Elle marche encore et encore. Le ciel bleu et le soleil omniprésent qui magnifient les lieux lui suffisent. Elle monte et descend les rues étroites, photographie une façade ou un pan de murs envahi par le lierre et les fleurs, un chat tigré somnolent sur un bord de fenêtre ou encore la statue de l’homme illustre de la ville : un mathématicien au visage songeur et à l’habit strict du Grand siècle.
Puis, le soir venu, elle regagne un « chez elle » provisoire : la chambre d’hôtel en premier lieu et une location saisonnière, en second. De l’hôtel, elle aime la chambre aux murs clairs, les escaliers ombreux et la terrasse ouverte le soir. Anglais et français s’y côtoient. La nourriture copieuse est, pour elles, dépaysante alors même qu’elles sont dans leur pays. Mais, on mange souvent chinois ou indien dans l’île lointaine. On épice et on parfume. On aime le piment. Il n’en va pas de même ici où les traditions culinaires font la part belle aux volailles et aux légumes. Elles sont curieuses et apprécient. Tout est différent. Tout va le rester, pour un peu de temps car il faut réapprendre le pays natal. Mais cela se fera, sans nul doute. Elle, l’adulte, le croit fermement. Et de fait, sa fille aux grands yeux bruns s’aligne sur elle.
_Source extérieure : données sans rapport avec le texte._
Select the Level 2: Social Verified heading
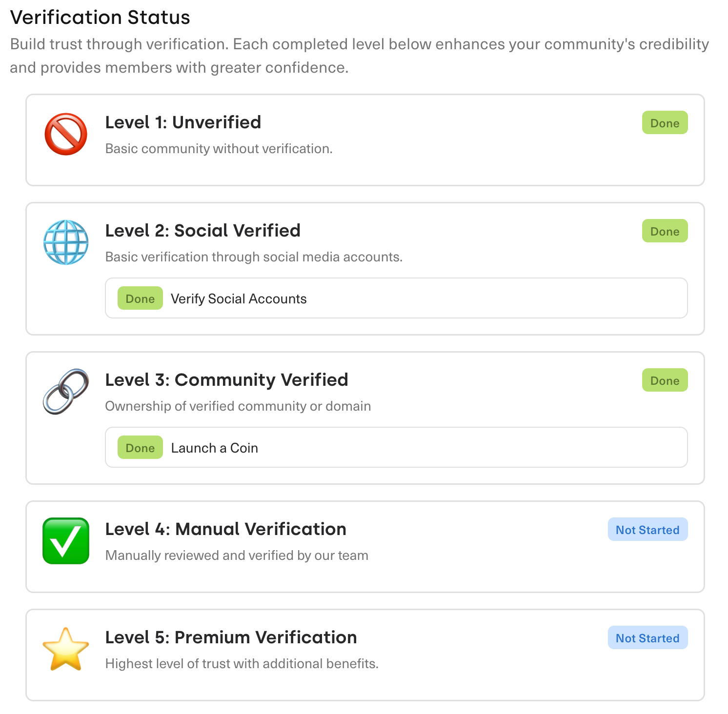Viewport: 728px width, 714px height. (x=203, y=231)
La ville est petite et jolie.
Oui.
Elles y seront bien.
Oui.
Elle y enseignera et sa fille y étudiera.
Oui.
Au loin, bruisse l’océan indien. La vanille exhale sur les marchés sa merveilleuse odeur tandis que des mains expertes vérifient avant l’achat la maturité des caramboles, la fraicheur des mangues ou des litchis en saison ou examinent les curieuses tubercules du gingembre.
Ce n’est pas grave. C’était avant, avant de rentrer que cette réalité était la leur. Maintenant, elles sont en « métropole », dans la « vraie » France. Le décor un peu désuet de l’hôtel le leur répète chaque jour de leur séjour et quand elles changent de lieu, pour vivre dans un logement temporaire tranquille, elles gardent les mêmes impressions. L’été est là, un été qui ne ressemble pas à ceux qu’elles vivaient. Elles dînent sur la terrasse. Tomates en salade, omelette, pain dans une petite corbeille. Les arbres frémissent. Un chat tigré passe. Un avion strie le ciel.
Elles sont rentrées.
C’est bien.
Oui.
Attentive. Chapitre 3. Exactitude de l'erreur. (1)
3.
Exactitude de l’erreur
Son lieu de travail, quand elle le découvre, la déconcerte. Elle ne s’avoue qu’elle le trouve laid. Pourtant, elle le voit d’emblée, mis à part un bâtiment récent aux salles propres, claires et insonorisées, le reste est triste : longs couloirs, vastes salles, hautes fenêtres inutiles et cour pleine de gravillons. Elle songe au collège blanc sur la montagne, à la mer omniprésente et aux arbres à l’ombre bienfaisante. Son cœur se serre. Elle tente de s’accrocher à la vision positive d’un bon retour mais quelques semaines ne se sont pas écoulées qu’elle sait de quoi il retourne : elle a fait un mauvais choix. Elle le sent car elle est intuitive tout comme elle devine qu’elle n’aura d’autre alternative que celui de l’adaptation. Les élèves sont bruyants et bavards, elle les cerne mal tant il lui semble différents. Ils apprennent peu, sont négligents, souvent moqueurs. Elle travaille cependant à refaire ses cours, à lire de nouveaux ouvrages pour adolescents, pensant sans doute qu’elle réussira à s’adapter et qu’ils seront au bout du compte sympathiques et attentifs. C’est un enjeu. Elle s’emploie autant qu’elle peut. C’est doublement difficile car il faut dans le temps où elle découvre un nouveau établissement scolaire, aménager un lieu de vie. Or de l’île parfumée, le bateau est bien arrivé à Marseille, porteurs de son mobilier, de ses livres et des objets qu’elle aime, mais il a pris son temps, et, sans qu’elle sache vraiment pourquoi, il a dépassé de plusieurs semaines sa date normale d’arrivée. Alors, en même temps qu’elle enseigne, elle installe sa maison. Des cartons, surgissent les marques de sa vie passée. Il faut tout agencer afin que tout signale un nouvel équilibre de vie. Ce cadre à cet endroit. Cette statuette à cet autre. Ce miroir, ce bureau, cette bibliothèque….France cherche les meilleurs emplacements, crayonne des plans sur des feuilles blanches, court acheter une petite table, des rideaux, des objets pour la salle de bain ou encore des ustensiles de cuisine. Courses longues, assez vaines mais nécessaires.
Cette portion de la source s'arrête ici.